* **Task goal**: Could you transcribe every record below exactly as written, excluding the pictures?

(Screenshot grounding data)
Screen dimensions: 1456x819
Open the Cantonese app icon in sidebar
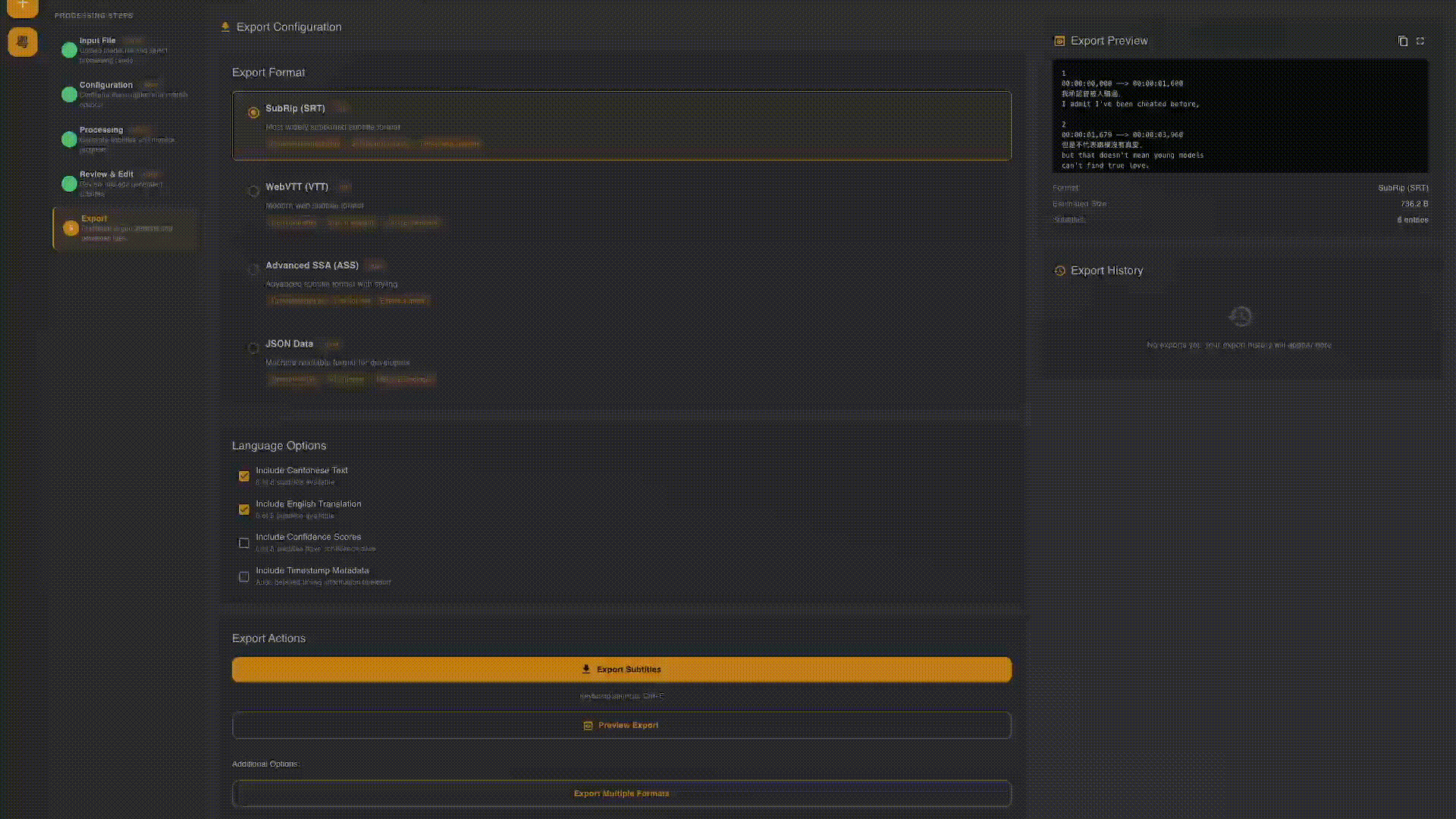[22, 42]
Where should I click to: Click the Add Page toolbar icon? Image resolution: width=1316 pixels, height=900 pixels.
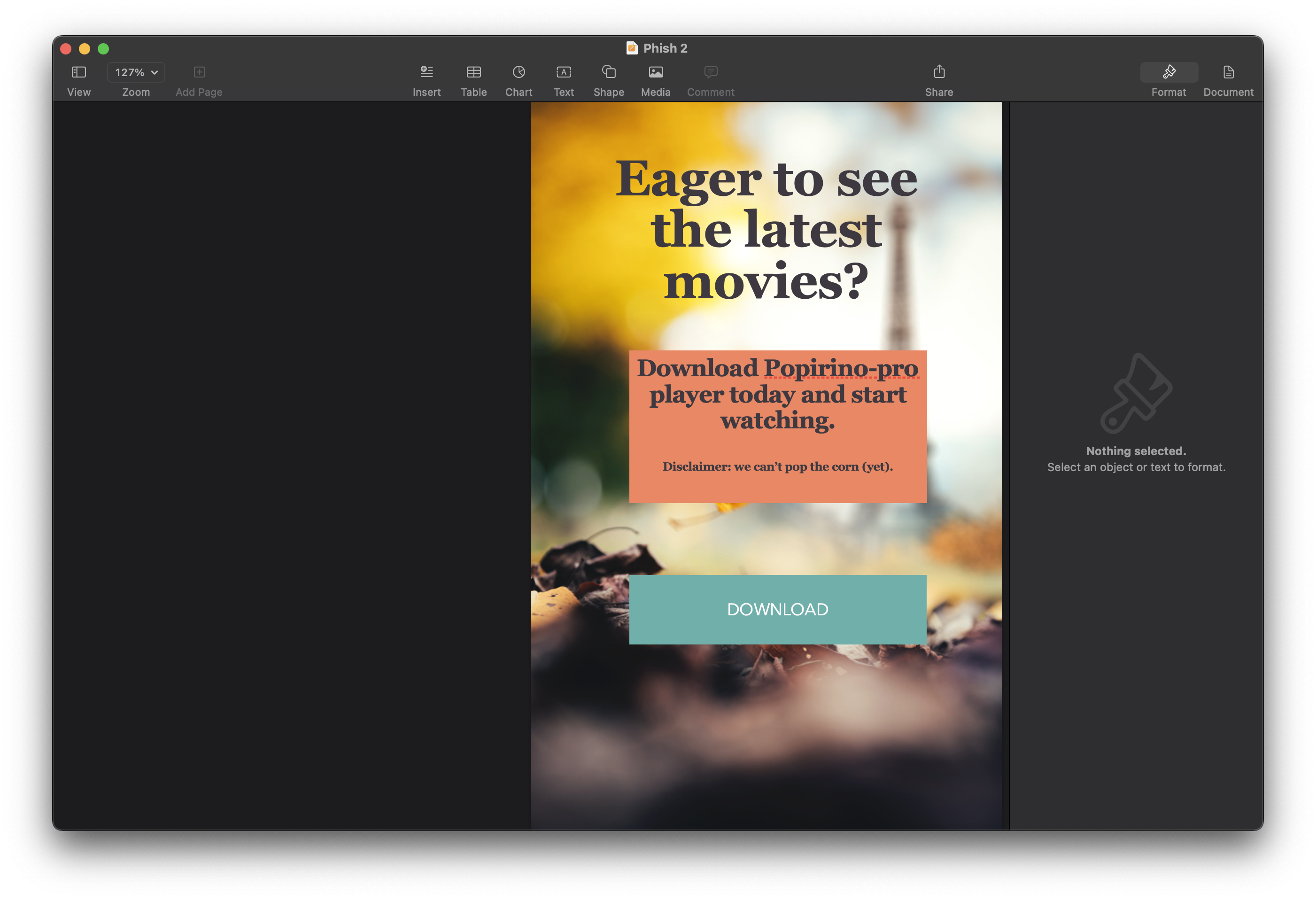(x=199, y=72)
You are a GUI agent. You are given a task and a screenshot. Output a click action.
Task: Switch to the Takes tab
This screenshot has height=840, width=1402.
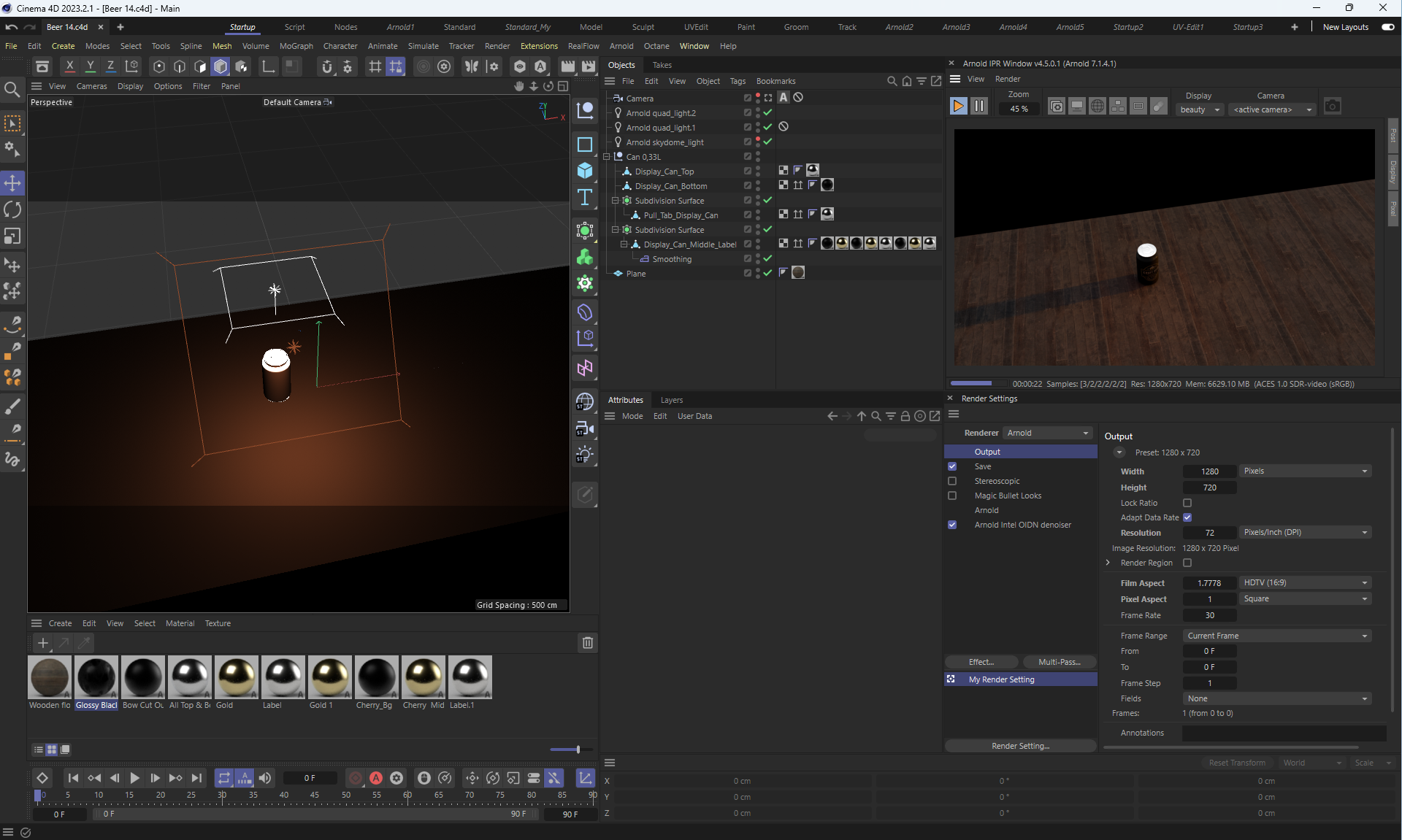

* **Problem solution**:
Screen dimensions: 1456x819
Open the Cantonese app icon in sidebar
[22, 42]
Where should I click to: Click the Add Page toolbar icon? Image resolution: width=1316 pixels, height=900 pixels.
(x=199, y=72)
You are a GUI agent. You are given a task and a screenshot. Output a click action.
Task: Switch to the Takes tab
This screenshot has height=840, width=1402.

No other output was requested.